__Activity__
With pictures left out, output exactly the lines from the line holding "The height and" through the end of the data, both included.

__Source information__
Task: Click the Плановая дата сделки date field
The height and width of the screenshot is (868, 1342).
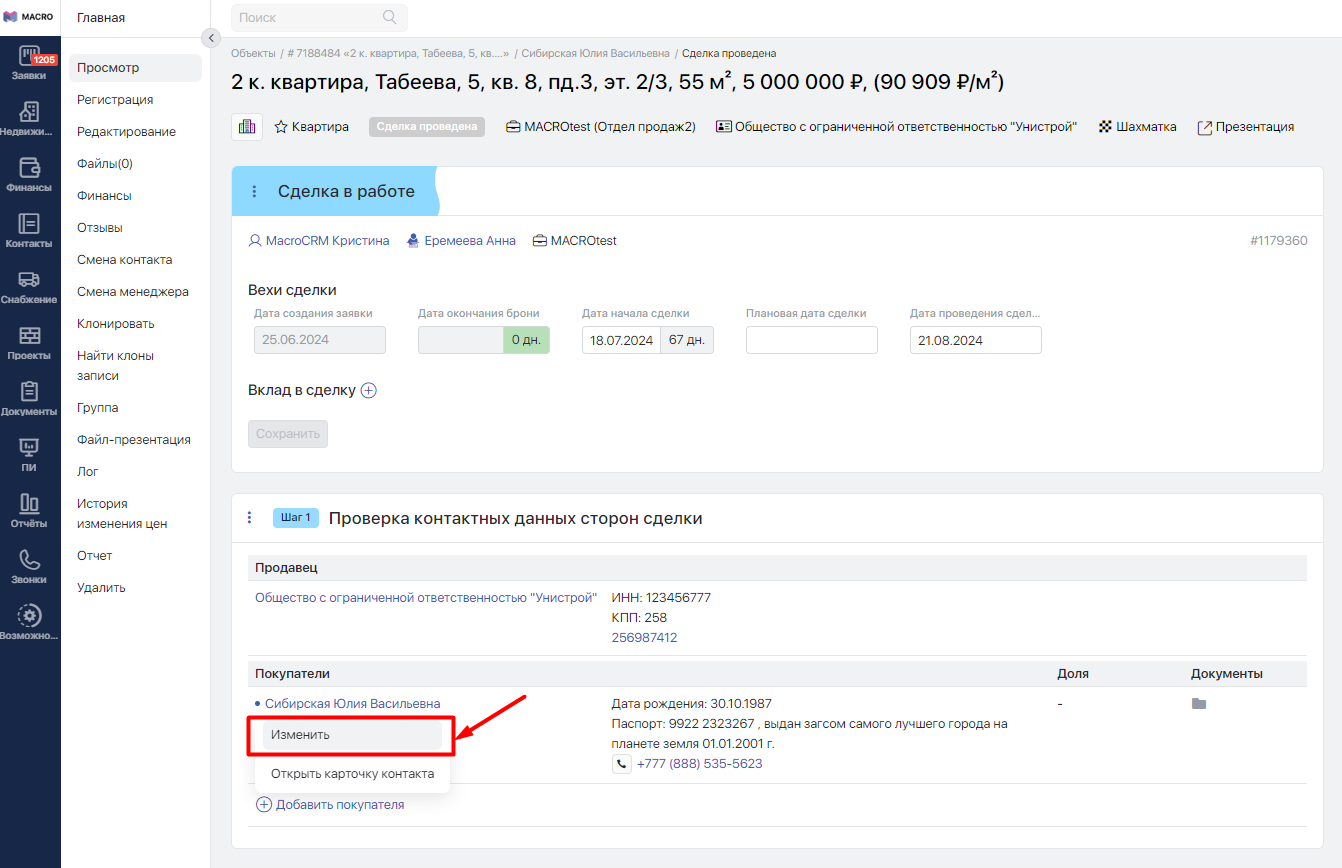Action: [811, 340]
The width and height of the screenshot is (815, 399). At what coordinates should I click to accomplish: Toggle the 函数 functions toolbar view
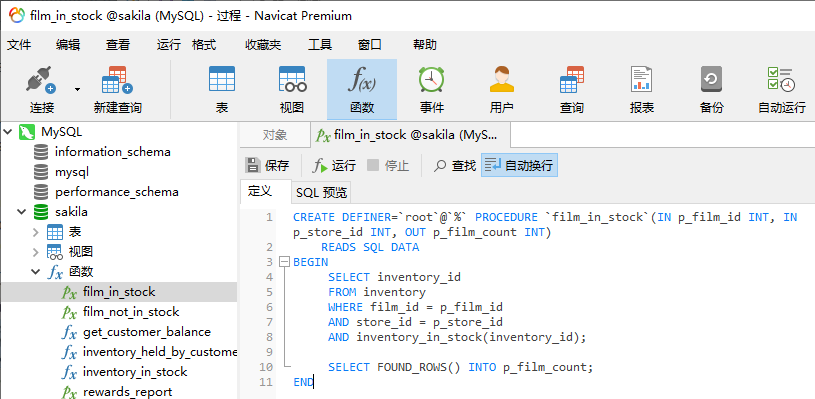362,89
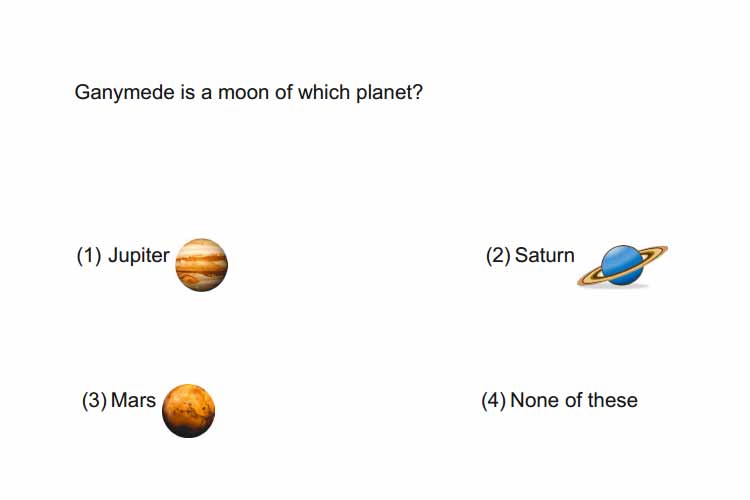Click the blue ringed Saturn image
This screenshot has height=500, width=750.
[622, 266]
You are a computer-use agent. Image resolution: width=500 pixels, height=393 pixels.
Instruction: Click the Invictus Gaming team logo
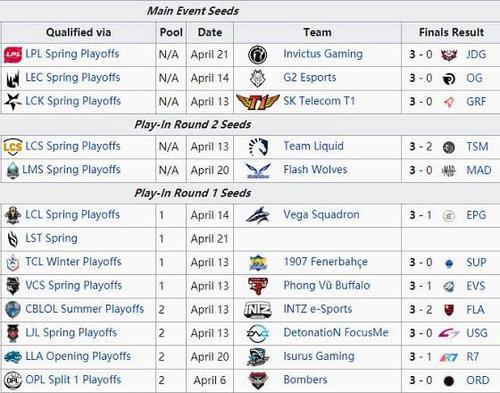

__Answer to this exercise__
The height and width of the screenshot is (868, 1342).
Action: [811, 340]
The width and height of the screenshot is (815, 399). At what coordinates should I click to accomplish: Toggle the 函数 functions toolbar view
362,89
Click the blue ringed Saturn image
This screenshot has height=500, width=750.
[622, 266]
You are a computer-use agent. Image resolution: width=500 pixels, height=393 pixels.
Instruction: Click the Invictus Gaming team logo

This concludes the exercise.